Mademoiselle Mozart - Manga

Mademoiselle Mozart : Critiques

Mademoiselle Mozart

Critique du volume manga

Publiée le Mardi, 04 Avril 2023

Les moins jeunes d'entre nous se souviennent sans doute de Yoji Fukuyama s'ils ont eu l'occasion de déjà le lire, tant ses oeuvres, qu'on les aime ou non, sont de celles qui marquent par leur côté atypique, leur étrangeté, leur inventivité et leur côté souvent bien déjanté. L'auteur fut un "précurseur" du manga en France en ayant été publié pour la première fois dans notre pays dès 1996 par Casterman avec Don Giovanni, récit qui n'a jamais connu de nouvelle édition depuis, et qui voyait l'auteur reprendre assez fidèlement le célèbre opéra éponyme de Mozart mais avec quelques différences piquantes. Le mangaka revint ensuite, toujours chez Casterman, dans les années 2000, tout d'abord en 2004 avec le foldingue et excellent récit Le Jour du Loup, puis en 2005 avec le diptyque barré Bienvenue au Gamurakan, et enfin en 2006 avec Voyage à Uroshima qui revisitait malicieusement le conte d'Urashima Taro avec une bonne pointe de grivoiserie. Depuis, l'auteur n'avait malheureusement eu aucune actualité dans notre pays, jusqu'à ce que les éditions Atelier Akatombo, décidément avides de faire des choix de publication intéressants, décident de publier l'une de ses pièces-maîtresses en janvier dernier !

Egalement nommé ainsi au Japon, Mademoiselle Mozart est un récit qui fut initialement prépublié en 1989-1990 (juste avant son petit frère spirituel Don Giovanni qui a vu le jour en 1991) dans le magazine Morning des éditions Kôdansha pour un total de trois volumes brochés. Non contente d'être l'oeuvre la plus longue de la carrière de l'auteur, il s'agit également de l'une des plus populaires au Japon, si ce n'est la plus populaire, comme en témoignent ses différentes rééditions, tout d'abord en une nouvelle édition en trois tomes elle aussi en 1995 chez l'éditeur Yudachi-sha, puis en une grosse intégrale en 2002 chez Kawade Shobo Shinsha, et enfin en une nouvelle intégrale en 2021 chez ce même éditeur. C'est sur cette dernière édition que se basse la version française d'Atelier Akatombo.

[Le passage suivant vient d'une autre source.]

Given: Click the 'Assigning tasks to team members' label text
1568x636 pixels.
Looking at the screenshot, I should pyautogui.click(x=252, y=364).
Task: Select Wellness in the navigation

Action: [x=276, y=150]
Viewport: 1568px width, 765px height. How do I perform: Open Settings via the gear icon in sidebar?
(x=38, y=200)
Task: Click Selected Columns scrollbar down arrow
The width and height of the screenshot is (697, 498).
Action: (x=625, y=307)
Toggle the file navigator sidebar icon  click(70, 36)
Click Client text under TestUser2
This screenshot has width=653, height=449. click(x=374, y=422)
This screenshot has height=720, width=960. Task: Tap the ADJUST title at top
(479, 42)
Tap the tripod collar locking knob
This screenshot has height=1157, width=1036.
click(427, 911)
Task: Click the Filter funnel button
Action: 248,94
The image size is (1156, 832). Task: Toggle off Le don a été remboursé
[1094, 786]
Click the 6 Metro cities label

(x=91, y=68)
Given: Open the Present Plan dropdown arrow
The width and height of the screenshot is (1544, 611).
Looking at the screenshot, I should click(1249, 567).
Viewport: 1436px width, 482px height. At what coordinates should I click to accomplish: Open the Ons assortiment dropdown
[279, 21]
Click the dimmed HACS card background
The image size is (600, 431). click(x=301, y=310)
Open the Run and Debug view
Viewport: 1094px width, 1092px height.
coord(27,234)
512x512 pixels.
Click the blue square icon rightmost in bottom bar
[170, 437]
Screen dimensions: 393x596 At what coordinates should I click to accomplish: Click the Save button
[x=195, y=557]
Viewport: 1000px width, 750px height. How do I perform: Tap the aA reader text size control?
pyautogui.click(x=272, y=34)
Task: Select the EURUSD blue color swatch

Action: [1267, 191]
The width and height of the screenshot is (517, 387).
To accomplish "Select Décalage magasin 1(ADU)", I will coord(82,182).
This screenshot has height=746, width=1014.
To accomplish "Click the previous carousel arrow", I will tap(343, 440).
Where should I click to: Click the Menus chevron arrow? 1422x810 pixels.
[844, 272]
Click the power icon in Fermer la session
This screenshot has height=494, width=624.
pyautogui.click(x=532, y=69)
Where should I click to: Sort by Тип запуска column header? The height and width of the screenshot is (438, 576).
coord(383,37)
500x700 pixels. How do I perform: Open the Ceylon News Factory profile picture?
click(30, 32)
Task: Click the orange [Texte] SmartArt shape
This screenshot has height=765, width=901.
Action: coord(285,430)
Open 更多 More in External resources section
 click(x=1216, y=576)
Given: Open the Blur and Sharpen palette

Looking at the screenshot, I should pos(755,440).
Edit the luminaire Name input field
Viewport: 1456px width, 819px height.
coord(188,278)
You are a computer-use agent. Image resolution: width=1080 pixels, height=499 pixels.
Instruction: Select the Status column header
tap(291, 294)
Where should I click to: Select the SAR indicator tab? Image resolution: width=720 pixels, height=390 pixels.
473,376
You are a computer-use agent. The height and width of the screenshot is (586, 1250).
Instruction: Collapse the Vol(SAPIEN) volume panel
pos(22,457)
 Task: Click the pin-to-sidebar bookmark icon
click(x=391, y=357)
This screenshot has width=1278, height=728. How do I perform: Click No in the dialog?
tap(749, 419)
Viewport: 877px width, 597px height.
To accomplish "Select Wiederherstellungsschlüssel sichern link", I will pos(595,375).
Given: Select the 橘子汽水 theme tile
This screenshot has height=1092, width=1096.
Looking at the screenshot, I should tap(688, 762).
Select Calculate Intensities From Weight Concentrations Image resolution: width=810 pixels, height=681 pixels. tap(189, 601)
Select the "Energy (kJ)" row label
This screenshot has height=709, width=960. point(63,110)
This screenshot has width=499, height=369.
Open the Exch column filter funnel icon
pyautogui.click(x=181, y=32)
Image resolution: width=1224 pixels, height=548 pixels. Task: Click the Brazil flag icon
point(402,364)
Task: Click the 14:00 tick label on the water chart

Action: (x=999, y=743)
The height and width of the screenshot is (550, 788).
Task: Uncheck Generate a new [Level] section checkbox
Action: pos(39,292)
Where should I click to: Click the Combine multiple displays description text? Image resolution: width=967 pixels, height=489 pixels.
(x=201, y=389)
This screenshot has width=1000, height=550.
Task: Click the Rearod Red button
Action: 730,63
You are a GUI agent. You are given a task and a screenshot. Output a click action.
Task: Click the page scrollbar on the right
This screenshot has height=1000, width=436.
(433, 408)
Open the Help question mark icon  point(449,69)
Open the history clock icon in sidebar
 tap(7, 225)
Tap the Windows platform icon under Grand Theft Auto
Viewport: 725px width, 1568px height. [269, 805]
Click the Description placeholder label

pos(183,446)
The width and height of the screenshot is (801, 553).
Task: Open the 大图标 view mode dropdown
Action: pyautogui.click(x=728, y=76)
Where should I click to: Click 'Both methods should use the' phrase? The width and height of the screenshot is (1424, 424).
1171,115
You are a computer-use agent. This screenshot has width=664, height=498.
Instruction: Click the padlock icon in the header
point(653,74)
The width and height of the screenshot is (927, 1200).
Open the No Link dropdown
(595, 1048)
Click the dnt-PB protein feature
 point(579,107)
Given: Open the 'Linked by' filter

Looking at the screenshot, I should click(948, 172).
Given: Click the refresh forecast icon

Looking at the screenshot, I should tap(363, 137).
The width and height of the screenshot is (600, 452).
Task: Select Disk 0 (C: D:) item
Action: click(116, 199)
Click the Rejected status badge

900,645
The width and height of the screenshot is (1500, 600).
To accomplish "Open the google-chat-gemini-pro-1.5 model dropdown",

Et puisque l'on évoque cette version française, signalons tout de suite sa qualité aux petits oignons, à commencer par la traduction bien inspirée de Dominique et Frank Sylvain, qui se sont notamment beaucoup appliqués à faire ressortir la part d'humour décalé du récit, particulièrement en jouant sur différents niveaux de langage allant du très soutenu à l'assez grossier. Le lettrage est propre, les différentes notes de traduction sur les oeuvres citées et sur les personnalités historiques sont plus que bienvenues, le papier bien blanc et souple permet une bonne qualité d'impression malgré une très légère transparence par moments, la jaquette reprend fidèlement l'originale japonaise, la première page en couleurs est appréciable, la maniabilité du livre est simple malgré son épaisseur de plus de 540 pages... Et en prime, ce beau pavé en format seinen standard ne coûte que 10,80€, ce qui est vraiment une excellente surprise quand on compare à certains gros éditeurs, alors qu'Atelier Akatombo reste une maison d'édition indépendante !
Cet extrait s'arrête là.